### Exercise text
You may decide that you can’t do enough to help your child reduce his or her experience of distress all by yourself. Where should you turn for help?
It amounts to a very different decision to take your child to a child psychologist whose speciality is talk and who uses techniques like play therapy or to take your child to a psychiatrist who routinely “diagnoses mental disorders” and who then “prescribes medication.” There are many types of helpers out there—peer counselor, school counselor, mentor, dietician, family therapist, residential treatment specialist, clinical psychologist, psychotherapist, psychiatrist—and each comes at human challenges from a different angle. Educate yourself as to what these different service providers actually provide and decide which sort of service makes the most sense to you.

### Supplied records

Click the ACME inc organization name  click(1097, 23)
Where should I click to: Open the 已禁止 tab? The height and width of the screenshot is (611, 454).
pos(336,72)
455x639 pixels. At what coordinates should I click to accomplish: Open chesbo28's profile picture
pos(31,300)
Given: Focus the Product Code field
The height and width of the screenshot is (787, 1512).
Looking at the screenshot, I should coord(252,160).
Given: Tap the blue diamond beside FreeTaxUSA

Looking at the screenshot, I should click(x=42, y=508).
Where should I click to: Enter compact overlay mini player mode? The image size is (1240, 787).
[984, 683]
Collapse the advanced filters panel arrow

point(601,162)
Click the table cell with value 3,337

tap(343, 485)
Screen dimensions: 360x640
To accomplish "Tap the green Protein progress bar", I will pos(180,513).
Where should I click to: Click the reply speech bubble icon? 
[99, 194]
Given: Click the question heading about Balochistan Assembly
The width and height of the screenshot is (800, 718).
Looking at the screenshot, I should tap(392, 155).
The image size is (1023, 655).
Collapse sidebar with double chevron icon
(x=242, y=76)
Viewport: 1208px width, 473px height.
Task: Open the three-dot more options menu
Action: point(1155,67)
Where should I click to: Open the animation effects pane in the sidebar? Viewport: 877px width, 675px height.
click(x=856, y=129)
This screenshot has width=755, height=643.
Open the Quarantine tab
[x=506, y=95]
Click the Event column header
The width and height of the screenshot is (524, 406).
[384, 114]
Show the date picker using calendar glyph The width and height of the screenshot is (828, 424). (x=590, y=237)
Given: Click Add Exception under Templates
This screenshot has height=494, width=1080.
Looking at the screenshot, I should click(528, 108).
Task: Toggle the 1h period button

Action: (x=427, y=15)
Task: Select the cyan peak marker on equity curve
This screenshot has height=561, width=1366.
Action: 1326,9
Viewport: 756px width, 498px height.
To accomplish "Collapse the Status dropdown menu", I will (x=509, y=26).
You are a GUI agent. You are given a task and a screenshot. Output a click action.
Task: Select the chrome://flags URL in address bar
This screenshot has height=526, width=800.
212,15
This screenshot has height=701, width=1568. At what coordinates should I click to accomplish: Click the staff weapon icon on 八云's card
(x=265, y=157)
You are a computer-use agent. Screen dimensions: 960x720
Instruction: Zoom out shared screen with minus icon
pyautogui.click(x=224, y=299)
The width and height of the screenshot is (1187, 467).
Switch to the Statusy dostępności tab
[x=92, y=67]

### Tasks for this exercise
**1)** From the dash-enclosed list of helpers in the passage on getting help for a distressed child, write down every entry whose name ends in "counselor" or "therapist."
**2)** Check each statement against the passage on getting help for a distressed child. Mark it yes or no, and quote the words from the passage that decide it.
(a) The child psychologist it describes uses techniques such as play therapy.
(b) All the listed helpers approach human challenges from the same angle.
(c) Parents are advised to leave the choice of service to the provider.
**3)** Extend the passage on getting help for a distressed child, starting after its final sentence.
The items have nothing to do with the passage on getting help for a distressed child.

### List of answers
**1)** peer counselor, school counselor, family therapist, psychotherapist

**2)**
(a) Yes: "whose speciality is talk and who uses techniques like play therapy"
(b) No: "each comes at human challenges from a different angle"
(c) No: "decide which sort of service makes the most sense to you"

**3)**
Let’s say that your teenager is getting poor grades, doesn’t have friends, is morose, describes life as meaningless, and experiences great social anxiety. Will you aim for help for one of these, say by searching out a tutor to help with his math difficulties or a psychotherapist for his social anxiety, will you presume that these are all connected under the banner of “difficult teenage years” and press for peer counseling or a coping skills workshop, or will you go down the road of psychiatry, which will lead to a mental disorder diagnosis and chemicals? How you (and your child) conceptualize “What’s going on?” and “What might help?” will send you in one direction or another. Stay steady that the two questions “What’s going on?” and “What might help?” matter, even as you feel pulled to throw up your hands and aim your child at the first putative helper that pops to mind. Seriously considering these questions, even if you can’t land on perfect answers, will remind you that you have choices, that one choice might prove better than another choice, and that when you decide to try out one sort of help that doesn’t preclude you from also trying out some other sort of help.